Despite the crisis of agriculture on the continent, there is no lack of agroecological success stories in Africa. The continent abounds with documented experiences in which ecological agriculture enhances access to food. Contrary to commonly held assumptions, numerous studies have found that ecological practices do not result in any loss of productivity. The productivity of ecological agriculture frequently exceeds that of traditional farms, and even matches that of many conventional, high external input farms.

The IAASTD (International Assessment of Agricultural Knowledge, Science and Technology for Development) advocates reducing the vulnerability of the global food system through locally based innovations. It calls for redistributing productive land to the rural poor and restructuring the food system in favour of smallholders. The IAASTD found that the causes of hunger and low productivity were overwhelmingly social, rather than technological in nature. Many proven agroecological practices for sustainable production increases were already widespread across the Global South, but unable to scale up because they lacked supportive trade, policy, and institutional environments. This is why IAASTD recommends improving the conditions for sustainable agriculture, rather than promoting technological fixes.

Improving the conditions of sustainable, smallholder agriculture requires development policies that prioritise rights, livelihoods and resiliency in the countryside. These policies demand and reinforce equitable and democratic management in all spheres of the food system—from local to national.

Development policies that prioritise rights, livelihoods and resiliency need to be grounded in the right to food, food sovereignty and agroecology. They generate solutions to the crises that work in the interests of the majority: the smallholders and women farmers in the Global South.
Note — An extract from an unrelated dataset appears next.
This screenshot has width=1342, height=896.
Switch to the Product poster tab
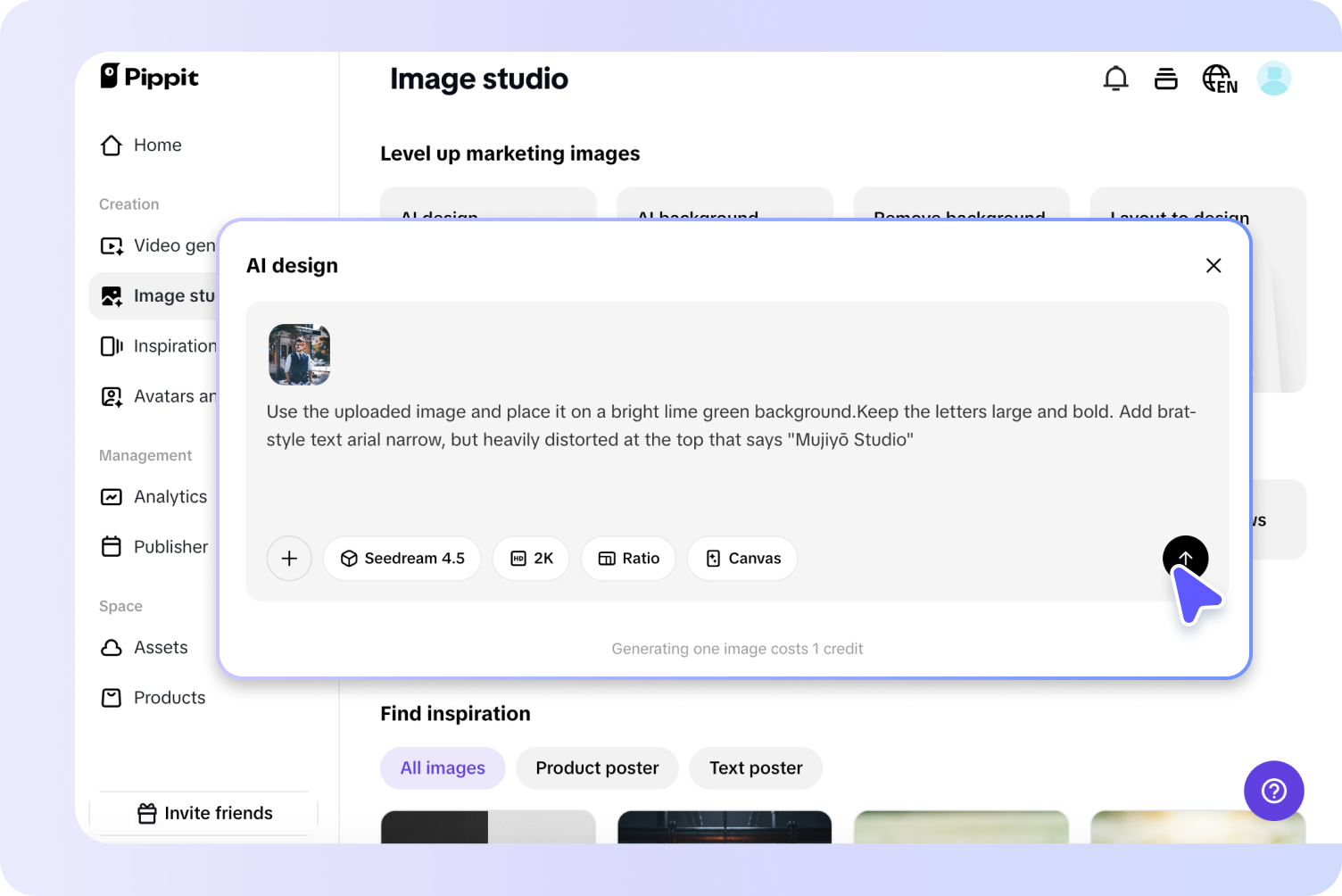(596, 767)
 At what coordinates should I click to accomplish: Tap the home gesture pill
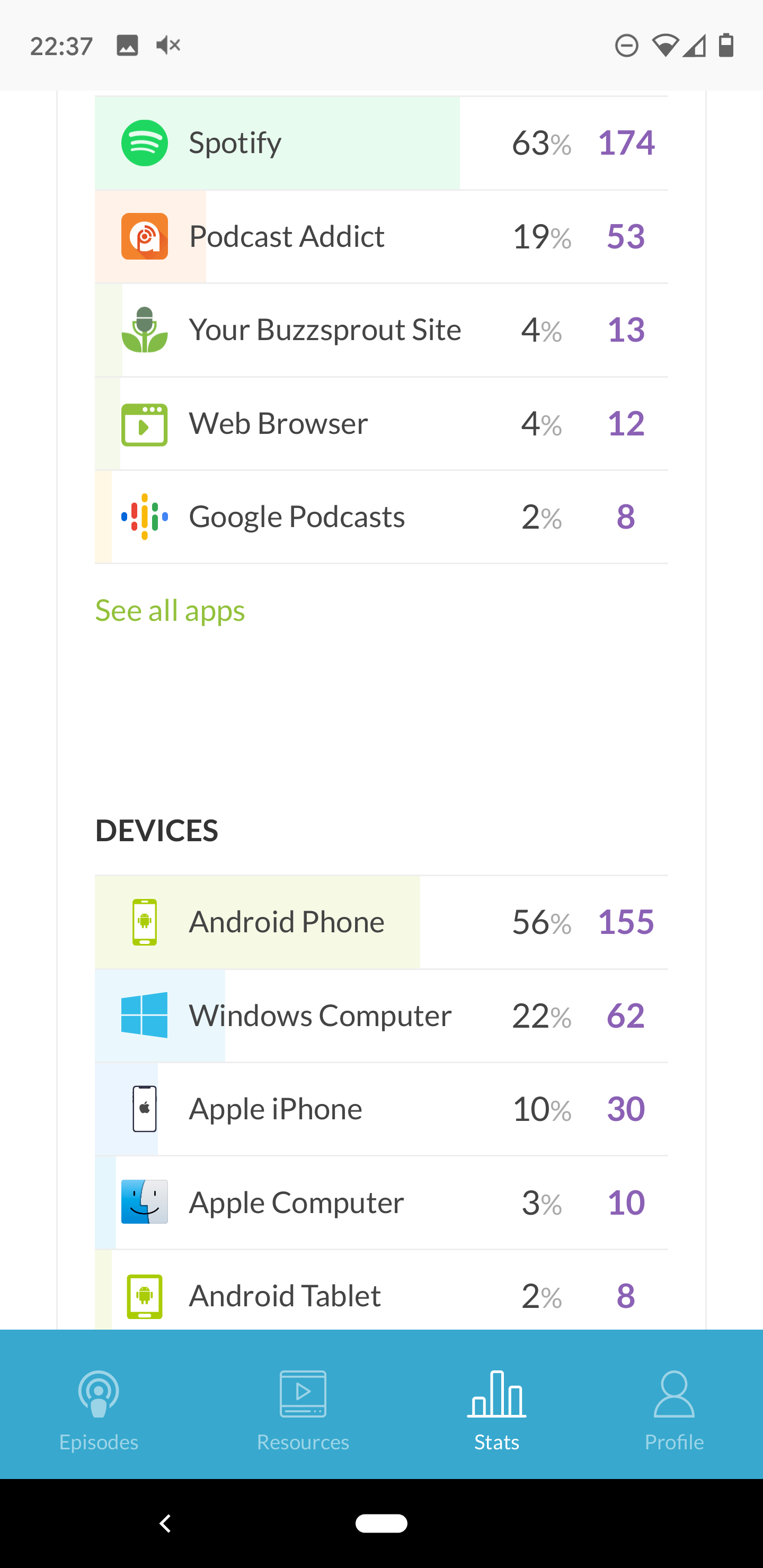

These priority areas include:

  • Sustainable increases in food production by increasing agrobiodiversity, agroecological resiliency and by creating equitable and sustainable options for processing, trade, consumption and recycling; farmers will increase control over processes of innovation and diffusion.
  • Improving rural livelihoods by improving savings, local markets and economic institutions, and creating value added opportunities throughout the value chain in a redistributive manner that especially favors women.
  • Increasing and protecting smallholder’s access to food and food-producing resources (land, credit, water), as well as ensuring they receive and retain social and economic benefits from conservation.
  • Mitigate, remediate and help smallholders adapt to the four-fold food, fuel, financial and climate crises.